聞言,崔恩侯笑意加深,再一次讚道:“不錯,口齒伶俐,腦袋瓜看樣子也真聰明啊!是我崔家的好苗苗!”
“第一次見面,大伯送你個禮物好不好?”到最後崔恩侯語氣放軟了些,循循善誘問著。
崔琇一臉希冀:“好呀!”
“來人,從庫房抬六十斤黃金去琇哥兒的院子。”崔恩侯吩咐道。
崔琇死死咬著牙,緊繃住自己跳動的心臟。
他目前應該不認識錢的。
嗯。
不認識六十斤黃金。
“黃金是什麼啊?”崔琇艱難的開口:“大伯,我想學鳧水,因為我沒有學會。俞嬤嬤說您好厲害是一家之主的,您能不能讓師父陪著我多練練啊。”

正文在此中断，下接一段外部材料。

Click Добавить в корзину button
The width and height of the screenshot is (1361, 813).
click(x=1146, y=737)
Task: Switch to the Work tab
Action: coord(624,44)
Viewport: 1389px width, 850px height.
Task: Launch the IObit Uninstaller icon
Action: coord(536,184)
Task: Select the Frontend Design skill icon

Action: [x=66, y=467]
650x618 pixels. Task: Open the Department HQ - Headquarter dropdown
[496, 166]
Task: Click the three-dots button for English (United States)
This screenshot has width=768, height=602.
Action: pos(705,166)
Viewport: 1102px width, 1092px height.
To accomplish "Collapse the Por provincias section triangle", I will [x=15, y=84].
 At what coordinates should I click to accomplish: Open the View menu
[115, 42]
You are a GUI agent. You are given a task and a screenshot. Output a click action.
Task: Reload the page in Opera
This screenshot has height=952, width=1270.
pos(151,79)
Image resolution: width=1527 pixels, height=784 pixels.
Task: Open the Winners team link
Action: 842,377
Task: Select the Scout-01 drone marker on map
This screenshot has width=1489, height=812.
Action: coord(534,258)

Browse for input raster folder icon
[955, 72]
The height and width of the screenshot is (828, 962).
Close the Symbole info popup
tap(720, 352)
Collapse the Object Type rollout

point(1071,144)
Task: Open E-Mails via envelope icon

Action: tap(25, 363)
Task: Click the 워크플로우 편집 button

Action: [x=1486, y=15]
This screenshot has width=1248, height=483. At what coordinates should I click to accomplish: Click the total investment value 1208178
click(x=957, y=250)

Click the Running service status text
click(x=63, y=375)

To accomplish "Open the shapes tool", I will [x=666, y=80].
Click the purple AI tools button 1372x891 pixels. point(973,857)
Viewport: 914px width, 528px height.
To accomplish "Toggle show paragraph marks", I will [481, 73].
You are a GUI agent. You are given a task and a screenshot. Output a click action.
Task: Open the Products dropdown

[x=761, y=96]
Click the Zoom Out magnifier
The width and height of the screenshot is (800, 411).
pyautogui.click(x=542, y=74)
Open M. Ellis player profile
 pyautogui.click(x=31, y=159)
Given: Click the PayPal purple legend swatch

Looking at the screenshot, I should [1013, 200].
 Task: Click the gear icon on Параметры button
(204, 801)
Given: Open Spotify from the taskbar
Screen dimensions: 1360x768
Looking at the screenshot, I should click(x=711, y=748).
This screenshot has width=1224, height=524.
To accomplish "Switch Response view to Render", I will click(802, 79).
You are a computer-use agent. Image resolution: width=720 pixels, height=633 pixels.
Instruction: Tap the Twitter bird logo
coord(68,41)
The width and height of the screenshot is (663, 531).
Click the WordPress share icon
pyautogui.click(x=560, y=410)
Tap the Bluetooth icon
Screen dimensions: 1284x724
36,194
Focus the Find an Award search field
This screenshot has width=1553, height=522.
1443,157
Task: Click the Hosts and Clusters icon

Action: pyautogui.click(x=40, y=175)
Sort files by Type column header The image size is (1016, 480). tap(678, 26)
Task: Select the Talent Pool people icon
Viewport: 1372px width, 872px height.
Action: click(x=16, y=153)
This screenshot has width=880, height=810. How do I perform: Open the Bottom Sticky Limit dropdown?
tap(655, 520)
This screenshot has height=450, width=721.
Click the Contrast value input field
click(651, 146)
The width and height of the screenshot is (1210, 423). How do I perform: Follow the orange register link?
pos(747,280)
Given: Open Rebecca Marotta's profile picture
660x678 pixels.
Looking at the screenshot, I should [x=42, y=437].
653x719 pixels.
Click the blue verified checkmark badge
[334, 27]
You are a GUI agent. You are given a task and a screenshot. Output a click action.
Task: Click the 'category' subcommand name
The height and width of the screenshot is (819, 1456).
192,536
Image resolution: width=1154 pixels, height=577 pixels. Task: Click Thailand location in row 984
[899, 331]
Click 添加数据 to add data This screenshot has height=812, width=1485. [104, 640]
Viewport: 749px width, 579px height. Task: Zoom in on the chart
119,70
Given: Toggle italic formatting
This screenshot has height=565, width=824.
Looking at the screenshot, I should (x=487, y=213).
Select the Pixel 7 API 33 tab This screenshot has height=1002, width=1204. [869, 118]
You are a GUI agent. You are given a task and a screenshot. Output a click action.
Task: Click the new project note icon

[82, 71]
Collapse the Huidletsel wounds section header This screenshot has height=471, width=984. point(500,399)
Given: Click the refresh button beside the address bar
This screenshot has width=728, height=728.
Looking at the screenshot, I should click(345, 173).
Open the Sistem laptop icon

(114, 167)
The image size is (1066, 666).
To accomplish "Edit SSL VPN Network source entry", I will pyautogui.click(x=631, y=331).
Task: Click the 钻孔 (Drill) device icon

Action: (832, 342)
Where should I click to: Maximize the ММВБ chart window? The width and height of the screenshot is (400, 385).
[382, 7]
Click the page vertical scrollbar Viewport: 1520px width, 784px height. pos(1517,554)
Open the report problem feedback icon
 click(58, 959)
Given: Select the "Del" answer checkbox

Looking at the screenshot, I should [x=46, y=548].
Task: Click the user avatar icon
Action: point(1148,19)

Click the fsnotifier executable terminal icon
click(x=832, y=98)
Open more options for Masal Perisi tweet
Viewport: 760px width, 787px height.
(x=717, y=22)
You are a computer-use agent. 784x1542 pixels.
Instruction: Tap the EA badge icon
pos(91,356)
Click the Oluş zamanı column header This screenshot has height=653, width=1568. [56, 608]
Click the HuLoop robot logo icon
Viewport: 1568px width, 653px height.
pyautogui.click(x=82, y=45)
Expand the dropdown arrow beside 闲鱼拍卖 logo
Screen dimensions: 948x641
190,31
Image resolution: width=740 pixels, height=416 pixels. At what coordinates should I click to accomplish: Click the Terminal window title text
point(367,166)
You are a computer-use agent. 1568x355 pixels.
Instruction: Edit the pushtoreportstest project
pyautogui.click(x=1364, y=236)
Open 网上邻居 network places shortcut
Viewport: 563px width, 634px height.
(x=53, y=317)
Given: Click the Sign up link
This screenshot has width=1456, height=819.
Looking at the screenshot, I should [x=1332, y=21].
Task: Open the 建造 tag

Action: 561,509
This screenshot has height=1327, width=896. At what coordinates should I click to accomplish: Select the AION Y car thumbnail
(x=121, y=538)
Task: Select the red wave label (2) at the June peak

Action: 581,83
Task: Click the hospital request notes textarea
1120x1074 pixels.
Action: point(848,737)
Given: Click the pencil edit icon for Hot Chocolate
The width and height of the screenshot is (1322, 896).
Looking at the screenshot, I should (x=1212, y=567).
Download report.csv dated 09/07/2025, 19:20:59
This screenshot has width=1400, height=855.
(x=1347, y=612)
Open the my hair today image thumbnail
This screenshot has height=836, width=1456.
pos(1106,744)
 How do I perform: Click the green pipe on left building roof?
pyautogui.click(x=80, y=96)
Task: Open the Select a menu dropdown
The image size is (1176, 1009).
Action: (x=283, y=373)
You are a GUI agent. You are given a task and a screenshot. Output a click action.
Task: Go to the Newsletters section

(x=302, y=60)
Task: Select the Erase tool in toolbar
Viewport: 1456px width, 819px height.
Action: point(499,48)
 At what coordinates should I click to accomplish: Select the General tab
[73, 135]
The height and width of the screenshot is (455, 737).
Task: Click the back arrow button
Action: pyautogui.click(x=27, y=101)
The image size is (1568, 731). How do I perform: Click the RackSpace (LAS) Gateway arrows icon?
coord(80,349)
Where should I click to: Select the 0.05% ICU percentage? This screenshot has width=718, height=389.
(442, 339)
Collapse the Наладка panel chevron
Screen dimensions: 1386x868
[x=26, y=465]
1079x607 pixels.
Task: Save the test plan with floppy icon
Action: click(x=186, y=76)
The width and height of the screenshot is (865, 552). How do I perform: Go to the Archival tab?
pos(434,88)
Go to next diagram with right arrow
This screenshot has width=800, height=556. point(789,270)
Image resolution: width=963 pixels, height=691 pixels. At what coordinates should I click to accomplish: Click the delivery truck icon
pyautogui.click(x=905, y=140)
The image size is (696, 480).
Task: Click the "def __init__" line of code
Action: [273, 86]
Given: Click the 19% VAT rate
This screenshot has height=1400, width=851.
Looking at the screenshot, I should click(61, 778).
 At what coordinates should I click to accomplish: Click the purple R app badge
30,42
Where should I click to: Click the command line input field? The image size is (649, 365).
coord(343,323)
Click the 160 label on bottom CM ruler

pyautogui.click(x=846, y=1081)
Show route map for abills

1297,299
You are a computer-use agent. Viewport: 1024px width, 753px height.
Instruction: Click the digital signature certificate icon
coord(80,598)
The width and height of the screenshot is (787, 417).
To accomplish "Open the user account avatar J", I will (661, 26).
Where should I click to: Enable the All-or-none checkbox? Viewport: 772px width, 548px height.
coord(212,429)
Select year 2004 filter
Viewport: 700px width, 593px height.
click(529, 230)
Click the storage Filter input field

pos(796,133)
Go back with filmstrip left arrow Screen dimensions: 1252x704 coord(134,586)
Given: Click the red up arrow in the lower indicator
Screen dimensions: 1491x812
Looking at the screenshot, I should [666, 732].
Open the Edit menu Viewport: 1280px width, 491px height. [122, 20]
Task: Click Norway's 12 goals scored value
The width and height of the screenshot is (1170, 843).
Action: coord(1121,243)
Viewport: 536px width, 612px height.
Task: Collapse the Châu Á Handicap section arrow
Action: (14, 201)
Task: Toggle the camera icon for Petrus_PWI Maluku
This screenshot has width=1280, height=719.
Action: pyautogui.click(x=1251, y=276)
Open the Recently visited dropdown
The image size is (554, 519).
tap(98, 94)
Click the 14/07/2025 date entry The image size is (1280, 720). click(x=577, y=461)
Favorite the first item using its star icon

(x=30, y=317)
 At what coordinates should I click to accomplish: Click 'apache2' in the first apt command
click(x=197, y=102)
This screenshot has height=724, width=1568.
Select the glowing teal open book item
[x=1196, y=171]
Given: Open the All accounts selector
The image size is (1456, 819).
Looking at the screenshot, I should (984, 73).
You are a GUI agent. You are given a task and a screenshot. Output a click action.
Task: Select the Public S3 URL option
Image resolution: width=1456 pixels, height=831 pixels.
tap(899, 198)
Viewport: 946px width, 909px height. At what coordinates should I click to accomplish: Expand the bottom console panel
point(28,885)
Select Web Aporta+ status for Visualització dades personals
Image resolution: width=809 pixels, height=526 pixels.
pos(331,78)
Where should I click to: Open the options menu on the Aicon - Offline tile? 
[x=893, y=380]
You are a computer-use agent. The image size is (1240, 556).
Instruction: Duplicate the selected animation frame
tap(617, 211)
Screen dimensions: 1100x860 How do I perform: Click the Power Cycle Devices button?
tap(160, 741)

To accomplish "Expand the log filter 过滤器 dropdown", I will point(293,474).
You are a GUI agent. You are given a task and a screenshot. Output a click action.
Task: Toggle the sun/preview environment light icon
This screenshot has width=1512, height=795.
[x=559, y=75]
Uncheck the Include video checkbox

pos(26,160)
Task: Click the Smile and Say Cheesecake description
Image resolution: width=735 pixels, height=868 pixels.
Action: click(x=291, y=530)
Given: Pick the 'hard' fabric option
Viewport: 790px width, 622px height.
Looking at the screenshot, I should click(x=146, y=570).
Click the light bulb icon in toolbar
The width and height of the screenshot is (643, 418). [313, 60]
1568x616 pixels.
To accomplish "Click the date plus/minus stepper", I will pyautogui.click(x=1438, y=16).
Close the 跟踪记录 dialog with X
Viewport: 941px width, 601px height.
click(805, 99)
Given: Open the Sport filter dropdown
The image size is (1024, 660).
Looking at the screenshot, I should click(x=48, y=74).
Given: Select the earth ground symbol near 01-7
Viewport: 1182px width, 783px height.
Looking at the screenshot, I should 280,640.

崔恩侯聞言拍案而起,歡呼:“不愧是崔千霆的種,果然是會努力會上進的!”
“大伯答應你。只要你不犯法,你學什麼大伯都答應你。”
崔琇看著欣喜若狂的崔恩侯,忽然間有些後怕——他難道是表現的過於好學了?
正擔憂著,崔琇就聽得清脆的一聲“大少爺到”的彙報聲,一抬眸便見一個穿著華麗的少年漫步而來。對方一張口便道:“爹,您壓壓脾氣,小心二叔找您算賬。”
話語中甚至帶著些警告之色,毫無作為子嗣的恭敬。
崔琇眼眸閃閃,竭力表現出茫然:“大伯,這是大哥哥嗎?”
“對,你哥崔瑚。”崔恩侯與有榮焉著:“你果然不太認人的。我和你哥,鳳眼流轉,幾乎一個模子刻出來的風流倜儻。你竟然不能一眼認出來是父子。難怪把老王當你爹。”
崔琇恭敬的垂首作揖:“見過瑚大哥哥。”
崔瑚垂首看看恭恭敬敬彎腰,跟個小書生似的隔房堂弟,眼裡帶著訝然:“爹,這……這弟弟才三歲吧?竟然規規矩矩的,看來真是參加科舉的好苗子啊!”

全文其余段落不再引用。